Environmental nanochemistry

Environmental nanoscience is the latest constellation  that has been established at our department. This activity is rapidly growing and building interfaculty collaborations, for which it has been awarded a major research grant aimed at the creation and development of a strong research environment.

The Environmental Nanochemistry group is studying environmental nanoscale processes important geochemical processes, as well as biological interactions (e.g. toxicity). In the environment there are three classes of nanomaterials; natural, unintentionally produced and manufactured nanoparticles. These three classes are important drivers of natural geochemical cycles or may impact the natural environment. The relative abundance of the three classes is varying in time and space. For example, in a pristine location there are mainly natural nanoparticles (of mineral and organic origin), while in an urban environment the unintentionally produced nanoparticles (e.g. from traffic) are highly abundant. Modelling of the technosphere has forecasted that the manufactured nanoparticles will increase in the environment with the nanotechnology development.

Nanoparticles exhibit different reactivities and properties than their larger counterparts, merely due to their small size or due to structures or properties that become important on that small scale. For example, nanoparticles surfaces are more curved, have a high abundance of edges, corners and other high-affinity sites, higher degree of atoms on the surface, higher proportion of the structure that is affected by surface relaxation, and quantum confinement of electronic transfer in semiconducting materials. These features can give rise to properties such as a higher surface potential, different pH at point of zero charge, higher binding site density, and different thermodynamic phase stability.

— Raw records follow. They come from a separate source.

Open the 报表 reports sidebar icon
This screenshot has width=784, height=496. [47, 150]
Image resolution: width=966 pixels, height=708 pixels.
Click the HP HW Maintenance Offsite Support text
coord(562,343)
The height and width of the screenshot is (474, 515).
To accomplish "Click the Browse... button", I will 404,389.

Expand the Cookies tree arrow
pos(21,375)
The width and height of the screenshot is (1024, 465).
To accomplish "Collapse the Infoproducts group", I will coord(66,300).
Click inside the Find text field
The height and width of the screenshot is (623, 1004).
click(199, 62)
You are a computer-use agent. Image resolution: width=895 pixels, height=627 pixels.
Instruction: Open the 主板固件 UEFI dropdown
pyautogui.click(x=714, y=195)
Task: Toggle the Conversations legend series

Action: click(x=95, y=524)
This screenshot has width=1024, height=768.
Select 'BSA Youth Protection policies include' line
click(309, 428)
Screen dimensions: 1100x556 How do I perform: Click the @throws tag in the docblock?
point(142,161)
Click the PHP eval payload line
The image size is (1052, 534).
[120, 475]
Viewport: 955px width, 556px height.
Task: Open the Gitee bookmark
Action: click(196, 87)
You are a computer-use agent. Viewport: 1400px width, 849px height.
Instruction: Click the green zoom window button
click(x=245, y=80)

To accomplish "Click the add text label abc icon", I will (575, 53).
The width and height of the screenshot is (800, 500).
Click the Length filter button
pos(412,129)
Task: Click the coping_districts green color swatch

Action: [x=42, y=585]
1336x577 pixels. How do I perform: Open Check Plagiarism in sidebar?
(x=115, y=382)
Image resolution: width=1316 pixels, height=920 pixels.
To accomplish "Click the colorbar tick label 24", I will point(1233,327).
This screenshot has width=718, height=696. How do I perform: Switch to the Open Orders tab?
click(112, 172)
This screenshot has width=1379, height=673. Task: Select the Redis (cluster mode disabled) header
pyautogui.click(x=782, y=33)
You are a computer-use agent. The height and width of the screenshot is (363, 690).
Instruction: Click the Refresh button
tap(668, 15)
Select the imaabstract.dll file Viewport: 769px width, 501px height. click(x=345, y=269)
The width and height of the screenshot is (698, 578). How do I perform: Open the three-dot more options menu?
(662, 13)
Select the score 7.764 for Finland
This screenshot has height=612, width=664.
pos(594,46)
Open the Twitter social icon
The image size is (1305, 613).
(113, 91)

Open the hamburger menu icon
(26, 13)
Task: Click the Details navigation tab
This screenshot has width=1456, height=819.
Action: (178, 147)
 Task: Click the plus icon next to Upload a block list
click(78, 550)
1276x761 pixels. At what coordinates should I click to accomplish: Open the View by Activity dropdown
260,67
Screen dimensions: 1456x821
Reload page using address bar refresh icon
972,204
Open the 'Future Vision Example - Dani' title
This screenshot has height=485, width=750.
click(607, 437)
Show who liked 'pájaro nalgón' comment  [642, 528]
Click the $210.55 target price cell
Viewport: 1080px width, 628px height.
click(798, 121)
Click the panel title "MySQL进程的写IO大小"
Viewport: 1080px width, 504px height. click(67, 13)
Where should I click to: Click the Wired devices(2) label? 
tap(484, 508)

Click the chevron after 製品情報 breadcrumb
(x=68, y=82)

The same nanoscale phenomena that lend the material its fascinating properties and make them so interesting in applications (e.g. as catalysts) may also lead to adverse health or ecological effects in biological interactions. Hassellöv has set up a multidisciplinary research team with ~10 groups within GU and Chalmers, that has lead to several projects exploring how risks associated with nanomaterials can be assessed, from the fundamental natural science level all the way to the societal legislative processes and EU policy. This consortium was recently awarded a Strong Research Environment grant from FORMAS for 5 years. The group is also participating with its specific expertise on environmental nanometrology and environmental fate, behavior and transport of nanoparticles in several large international research programs (Nordic, EC, other EU, US).

The Environmental Nanochemistry group has a history of developing novel analytical tools for studies of colloidal (~natural nanomaterials) transport of metals in natural and impacted waters. It is especially the coupled Field-Flow Fractionation with Inductively Coupled Plasma Mass Spectrometry (FFF-ICP-MS) that has been a valuable addition to the scientific community for measuring continuous elemental size distributions in the nanoscale domains. ´The group has extensive experience in working with complex, natural matrices and novel instrumentation, which has made it possible to start to address the need for development of new methods, protocols and concepts for analysis and characterization of manufactured nanomaterials in complex matrices (e.g. environmental, biological or foodstuff samples), which is today in high demand.